| Data records |

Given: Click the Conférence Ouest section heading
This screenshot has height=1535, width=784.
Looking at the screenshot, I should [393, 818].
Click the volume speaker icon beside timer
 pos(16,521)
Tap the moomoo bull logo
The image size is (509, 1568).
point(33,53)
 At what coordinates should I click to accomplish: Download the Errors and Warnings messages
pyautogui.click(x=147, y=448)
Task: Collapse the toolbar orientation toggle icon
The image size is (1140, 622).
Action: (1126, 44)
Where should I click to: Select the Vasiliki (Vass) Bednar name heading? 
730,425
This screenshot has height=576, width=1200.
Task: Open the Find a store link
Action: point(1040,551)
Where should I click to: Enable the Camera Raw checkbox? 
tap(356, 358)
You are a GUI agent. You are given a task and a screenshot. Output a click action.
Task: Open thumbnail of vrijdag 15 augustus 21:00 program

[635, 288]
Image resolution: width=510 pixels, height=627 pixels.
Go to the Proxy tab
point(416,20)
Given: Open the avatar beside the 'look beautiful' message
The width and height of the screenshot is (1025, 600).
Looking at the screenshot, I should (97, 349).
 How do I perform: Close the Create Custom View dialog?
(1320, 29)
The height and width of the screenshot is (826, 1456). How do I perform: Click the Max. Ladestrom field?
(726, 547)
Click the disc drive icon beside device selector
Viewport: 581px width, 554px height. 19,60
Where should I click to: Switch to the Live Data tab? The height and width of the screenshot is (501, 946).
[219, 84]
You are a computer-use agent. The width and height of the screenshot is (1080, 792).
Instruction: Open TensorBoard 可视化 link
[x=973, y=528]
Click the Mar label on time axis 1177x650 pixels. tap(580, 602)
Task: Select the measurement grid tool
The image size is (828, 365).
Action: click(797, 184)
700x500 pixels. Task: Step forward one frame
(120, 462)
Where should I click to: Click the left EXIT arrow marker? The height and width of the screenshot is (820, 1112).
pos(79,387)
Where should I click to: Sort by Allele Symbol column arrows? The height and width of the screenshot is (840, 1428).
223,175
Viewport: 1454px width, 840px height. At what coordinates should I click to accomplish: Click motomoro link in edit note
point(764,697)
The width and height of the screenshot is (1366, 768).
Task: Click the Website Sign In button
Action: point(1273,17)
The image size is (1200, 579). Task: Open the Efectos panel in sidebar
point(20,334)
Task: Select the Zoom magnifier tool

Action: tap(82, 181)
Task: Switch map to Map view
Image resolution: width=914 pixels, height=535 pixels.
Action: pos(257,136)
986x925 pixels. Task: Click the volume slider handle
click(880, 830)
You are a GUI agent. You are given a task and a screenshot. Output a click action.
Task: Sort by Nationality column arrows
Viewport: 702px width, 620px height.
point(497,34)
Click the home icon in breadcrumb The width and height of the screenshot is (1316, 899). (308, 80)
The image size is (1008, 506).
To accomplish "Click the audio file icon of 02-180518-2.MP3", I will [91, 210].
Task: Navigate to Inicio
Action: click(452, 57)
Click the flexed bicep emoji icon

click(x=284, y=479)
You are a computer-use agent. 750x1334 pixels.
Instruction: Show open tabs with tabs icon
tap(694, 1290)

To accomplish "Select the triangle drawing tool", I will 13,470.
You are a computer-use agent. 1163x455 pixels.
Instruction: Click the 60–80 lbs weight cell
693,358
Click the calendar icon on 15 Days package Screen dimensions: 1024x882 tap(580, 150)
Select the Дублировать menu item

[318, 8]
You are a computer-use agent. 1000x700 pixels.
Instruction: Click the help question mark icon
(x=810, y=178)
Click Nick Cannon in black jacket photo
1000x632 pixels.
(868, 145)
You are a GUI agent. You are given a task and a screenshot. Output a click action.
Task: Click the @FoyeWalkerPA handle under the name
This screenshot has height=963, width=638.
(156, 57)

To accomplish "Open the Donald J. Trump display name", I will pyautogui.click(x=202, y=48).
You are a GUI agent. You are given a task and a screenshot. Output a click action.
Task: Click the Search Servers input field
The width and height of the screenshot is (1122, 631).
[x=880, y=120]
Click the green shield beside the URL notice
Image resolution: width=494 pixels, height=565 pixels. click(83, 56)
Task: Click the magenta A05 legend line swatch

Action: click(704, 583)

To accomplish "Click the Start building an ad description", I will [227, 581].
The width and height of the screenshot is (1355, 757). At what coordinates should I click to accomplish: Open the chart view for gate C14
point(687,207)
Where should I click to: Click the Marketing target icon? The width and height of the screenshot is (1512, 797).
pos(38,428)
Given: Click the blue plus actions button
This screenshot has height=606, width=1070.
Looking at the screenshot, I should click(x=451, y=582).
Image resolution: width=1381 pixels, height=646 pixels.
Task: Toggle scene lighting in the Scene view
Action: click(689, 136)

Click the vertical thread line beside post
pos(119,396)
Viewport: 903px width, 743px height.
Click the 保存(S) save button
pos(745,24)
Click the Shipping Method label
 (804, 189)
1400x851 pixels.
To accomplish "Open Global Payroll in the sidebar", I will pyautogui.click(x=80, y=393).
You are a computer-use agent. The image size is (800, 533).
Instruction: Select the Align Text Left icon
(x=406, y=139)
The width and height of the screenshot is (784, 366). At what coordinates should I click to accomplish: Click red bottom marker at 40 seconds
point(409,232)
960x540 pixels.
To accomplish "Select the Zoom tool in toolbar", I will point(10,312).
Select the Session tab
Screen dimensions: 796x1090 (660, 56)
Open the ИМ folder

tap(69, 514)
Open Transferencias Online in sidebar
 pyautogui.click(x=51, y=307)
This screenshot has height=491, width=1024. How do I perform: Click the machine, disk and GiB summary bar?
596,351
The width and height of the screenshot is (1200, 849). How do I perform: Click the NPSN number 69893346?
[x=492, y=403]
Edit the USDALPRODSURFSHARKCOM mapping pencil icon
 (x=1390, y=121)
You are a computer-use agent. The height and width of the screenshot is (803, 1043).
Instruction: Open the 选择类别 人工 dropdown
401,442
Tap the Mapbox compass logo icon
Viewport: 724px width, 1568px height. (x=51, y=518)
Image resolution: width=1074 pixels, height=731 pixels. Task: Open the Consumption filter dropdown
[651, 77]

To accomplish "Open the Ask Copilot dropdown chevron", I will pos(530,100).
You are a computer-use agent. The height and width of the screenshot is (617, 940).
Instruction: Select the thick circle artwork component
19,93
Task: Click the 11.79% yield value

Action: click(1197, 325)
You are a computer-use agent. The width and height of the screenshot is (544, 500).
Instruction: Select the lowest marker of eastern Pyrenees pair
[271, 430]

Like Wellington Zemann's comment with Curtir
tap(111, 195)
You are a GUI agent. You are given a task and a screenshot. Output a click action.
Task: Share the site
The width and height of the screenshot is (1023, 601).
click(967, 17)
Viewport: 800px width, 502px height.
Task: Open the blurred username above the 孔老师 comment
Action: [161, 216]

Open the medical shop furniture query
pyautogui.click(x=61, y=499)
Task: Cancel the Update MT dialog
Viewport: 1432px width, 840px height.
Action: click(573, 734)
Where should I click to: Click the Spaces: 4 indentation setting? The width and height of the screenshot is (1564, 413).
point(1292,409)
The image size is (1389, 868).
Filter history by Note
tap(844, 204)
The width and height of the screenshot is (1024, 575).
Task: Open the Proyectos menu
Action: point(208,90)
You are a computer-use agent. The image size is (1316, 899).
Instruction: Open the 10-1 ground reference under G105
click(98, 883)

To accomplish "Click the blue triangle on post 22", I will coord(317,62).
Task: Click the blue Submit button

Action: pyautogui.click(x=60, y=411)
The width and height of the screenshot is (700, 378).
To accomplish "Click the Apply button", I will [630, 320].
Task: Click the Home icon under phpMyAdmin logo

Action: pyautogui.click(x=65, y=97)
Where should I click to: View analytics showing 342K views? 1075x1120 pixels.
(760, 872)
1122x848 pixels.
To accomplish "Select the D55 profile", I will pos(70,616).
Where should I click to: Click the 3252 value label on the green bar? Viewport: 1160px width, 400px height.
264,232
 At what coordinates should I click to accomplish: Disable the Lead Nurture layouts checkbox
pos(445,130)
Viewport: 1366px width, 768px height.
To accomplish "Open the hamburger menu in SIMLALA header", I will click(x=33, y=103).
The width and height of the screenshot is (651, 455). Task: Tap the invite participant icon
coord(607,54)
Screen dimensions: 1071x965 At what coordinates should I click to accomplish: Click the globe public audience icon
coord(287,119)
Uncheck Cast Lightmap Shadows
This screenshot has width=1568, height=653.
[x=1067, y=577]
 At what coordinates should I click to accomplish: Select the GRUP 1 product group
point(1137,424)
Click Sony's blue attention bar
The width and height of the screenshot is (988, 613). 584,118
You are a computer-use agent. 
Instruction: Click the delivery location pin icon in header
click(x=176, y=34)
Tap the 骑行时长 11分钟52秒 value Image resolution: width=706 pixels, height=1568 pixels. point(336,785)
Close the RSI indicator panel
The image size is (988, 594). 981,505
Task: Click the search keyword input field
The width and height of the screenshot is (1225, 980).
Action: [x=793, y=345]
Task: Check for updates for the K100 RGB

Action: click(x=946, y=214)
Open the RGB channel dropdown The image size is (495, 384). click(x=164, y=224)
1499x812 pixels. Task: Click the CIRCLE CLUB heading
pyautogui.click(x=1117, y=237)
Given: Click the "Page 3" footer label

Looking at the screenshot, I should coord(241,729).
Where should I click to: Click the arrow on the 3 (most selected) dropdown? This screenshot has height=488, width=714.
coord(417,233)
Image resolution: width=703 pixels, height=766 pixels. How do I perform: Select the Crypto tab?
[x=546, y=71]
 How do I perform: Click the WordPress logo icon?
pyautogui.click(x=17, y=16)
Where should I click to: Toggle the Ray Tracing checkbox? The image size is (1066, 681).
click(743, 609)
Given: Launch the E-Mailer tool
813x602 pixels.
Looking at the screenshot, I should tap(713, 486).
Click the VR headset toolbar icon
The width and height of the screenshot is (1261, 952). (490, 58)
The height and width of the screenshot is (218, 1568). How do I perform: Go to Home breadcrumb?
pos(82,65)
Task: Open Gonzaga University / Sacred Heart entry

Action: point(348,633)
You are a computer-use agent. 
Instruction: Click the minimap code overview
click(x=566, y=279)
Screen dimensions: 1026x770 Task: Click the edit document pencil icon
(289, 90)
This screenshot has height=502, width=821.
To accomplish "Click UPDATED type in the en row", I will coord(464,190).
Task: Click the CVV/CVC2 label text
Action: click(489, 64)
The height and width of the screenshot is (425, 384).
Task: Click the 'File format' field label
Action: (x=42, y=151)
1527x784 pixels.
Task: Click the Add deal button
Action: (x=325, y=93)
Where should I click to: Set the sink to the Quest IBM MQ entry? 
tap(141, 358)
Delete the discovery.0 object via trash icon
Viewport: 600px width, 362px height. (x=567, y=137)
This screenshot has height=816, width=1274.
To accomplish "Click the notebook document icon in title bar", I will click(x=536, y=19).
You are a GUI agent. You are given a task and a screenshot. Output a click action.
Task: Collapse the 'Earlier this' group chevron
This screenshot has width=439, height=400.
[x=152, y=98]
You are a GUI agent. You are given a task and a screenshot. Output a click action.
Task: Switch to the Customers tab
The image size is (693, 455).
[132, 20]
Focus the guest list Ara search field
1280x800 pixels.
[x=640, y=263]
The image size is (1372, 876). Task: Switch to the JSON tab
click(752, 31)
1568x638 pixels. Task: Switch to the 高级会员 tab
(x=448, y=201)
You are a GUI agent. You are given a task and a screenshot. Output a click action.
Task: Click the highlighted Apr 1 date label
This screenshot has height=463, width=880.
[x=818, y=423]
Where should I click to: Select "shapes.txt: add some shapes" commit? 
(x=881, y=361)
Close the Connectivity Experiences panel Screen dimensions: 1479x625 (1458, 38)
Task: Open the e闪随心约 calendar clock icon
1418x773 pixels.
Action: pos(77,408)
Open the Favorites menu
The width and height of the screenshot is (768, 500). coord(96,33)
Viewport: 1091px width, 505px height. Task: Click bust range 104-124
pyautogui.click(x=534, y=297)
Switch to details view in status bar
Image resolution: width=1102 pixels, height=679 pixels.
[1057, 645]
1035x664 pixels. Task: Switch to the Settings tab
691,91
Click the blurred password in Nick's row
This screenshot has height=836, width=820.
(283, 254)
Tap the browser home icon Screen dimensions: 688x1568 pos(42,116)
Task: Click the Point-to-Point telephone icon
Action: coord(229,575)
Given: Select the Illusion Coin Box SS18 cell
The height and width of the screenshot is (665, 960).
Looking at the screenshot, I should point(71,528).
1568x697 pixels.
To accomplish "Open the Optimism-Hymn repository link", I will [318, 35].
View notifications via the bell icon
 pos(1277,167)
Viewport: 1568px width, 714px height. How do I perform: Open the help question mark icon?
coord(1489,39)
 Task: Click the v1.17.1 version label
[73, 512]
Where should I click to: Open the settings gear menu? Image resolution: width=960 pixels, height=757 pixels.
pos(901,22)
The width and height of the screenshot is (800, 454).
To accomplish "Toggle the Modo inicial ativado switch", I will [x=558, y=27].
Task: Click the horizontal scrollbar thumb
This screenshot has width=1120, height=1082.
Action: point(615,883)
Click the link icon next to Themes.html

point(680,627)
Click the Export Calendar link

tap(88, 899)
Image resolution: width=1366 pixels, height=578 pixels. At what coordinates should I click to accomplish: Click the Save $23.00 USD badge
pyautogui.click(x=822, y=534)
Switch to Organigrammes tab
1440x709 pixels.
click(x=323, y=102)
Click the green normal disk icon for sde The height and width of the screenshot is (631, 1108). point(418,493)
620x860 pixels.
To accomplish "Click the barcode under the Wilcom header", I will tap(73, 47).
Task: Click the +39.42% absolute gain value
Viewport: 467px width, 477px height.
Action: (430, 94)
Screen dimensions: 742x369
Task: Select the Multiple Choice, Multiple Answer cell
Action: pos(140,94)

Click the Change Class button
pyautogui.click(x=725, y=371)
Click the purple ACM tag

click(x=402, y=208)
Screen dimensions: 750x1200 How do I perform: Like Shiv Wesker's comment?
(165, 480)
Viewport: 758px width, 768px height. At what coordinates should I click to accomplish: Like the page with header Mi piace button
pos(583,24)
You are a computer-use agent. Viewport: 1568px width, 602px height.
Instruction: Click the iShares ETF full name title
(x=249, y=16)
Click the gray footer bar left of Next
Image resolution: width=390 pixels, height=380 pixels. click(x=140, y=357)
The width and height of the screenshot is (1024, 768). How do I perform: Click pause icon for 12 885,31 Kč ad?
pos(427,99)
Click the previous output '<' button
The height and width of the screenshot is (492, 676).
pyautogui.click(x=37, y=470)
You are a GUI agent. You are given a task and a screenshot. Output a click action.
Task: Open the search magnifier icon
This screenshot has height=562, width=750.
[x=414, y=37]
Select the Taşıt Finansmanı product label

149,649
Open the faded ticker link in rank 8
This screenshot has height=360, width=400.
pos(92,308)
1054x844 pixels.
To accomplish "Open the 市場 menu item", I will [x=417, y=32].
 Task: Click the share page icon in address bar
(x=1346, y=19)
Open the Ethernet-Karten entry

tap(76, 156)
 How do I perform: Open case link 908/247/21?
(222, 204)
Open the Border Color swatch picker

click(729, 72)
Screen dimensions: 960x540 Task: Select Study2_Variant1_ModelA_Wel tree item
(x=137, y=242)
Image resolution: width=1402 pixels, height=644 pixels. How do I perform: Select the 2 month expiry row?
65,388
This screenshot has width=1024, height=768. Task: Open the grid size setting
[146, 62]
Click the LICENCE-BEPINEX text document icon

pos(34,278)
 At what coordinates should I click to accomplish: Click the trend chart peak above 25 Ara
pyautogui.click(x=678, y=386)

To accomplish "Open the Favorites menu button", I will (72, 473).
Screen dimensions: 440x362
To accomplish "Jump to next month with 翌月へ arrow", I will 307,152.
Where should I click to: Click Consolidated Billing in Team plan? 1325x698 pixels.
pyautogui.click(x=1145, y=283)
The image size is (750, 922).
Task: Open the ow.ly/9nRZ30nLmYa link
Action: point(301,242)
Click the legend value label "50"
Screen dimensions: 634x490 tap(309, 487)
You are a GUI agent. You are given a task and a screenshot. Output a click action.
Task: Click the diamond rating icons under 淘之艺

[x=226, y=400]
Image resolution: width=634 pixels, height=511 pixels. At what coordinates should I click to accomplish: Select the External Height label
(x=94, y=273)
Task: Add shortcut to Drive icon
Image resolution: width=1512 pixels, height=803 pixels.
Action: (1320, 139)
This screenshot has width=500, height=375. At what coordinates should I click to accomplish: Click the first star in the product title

| What to do |
For the listing above, identify each line bearing "computer".

| Result below |
You are a computer-use agent. The width and height of the screenshot is (1080, 792).
You are a computer-use agent. 750x1334 pixels.
You are a computer-use agent. 1163x455 pixels.
You are a computer-use agent. 1000x700 pixels.
You are a computer-use agent. The image size is (800, 533).
You are a computer-use agent. The height and width of the screenshot is (803, 1043).
You are a computer-use agent. The height and width of the screenshot is (617, 940).
You are a computer-use agent. The width and height of the screenshot is (544, 500).
You are a computer-use agent. The image size is (1316, 899).
You are a computer-use agent. 
You are a computer-use agent. 
You are a computer-use agent. Viewport: 1568px width, 602px height.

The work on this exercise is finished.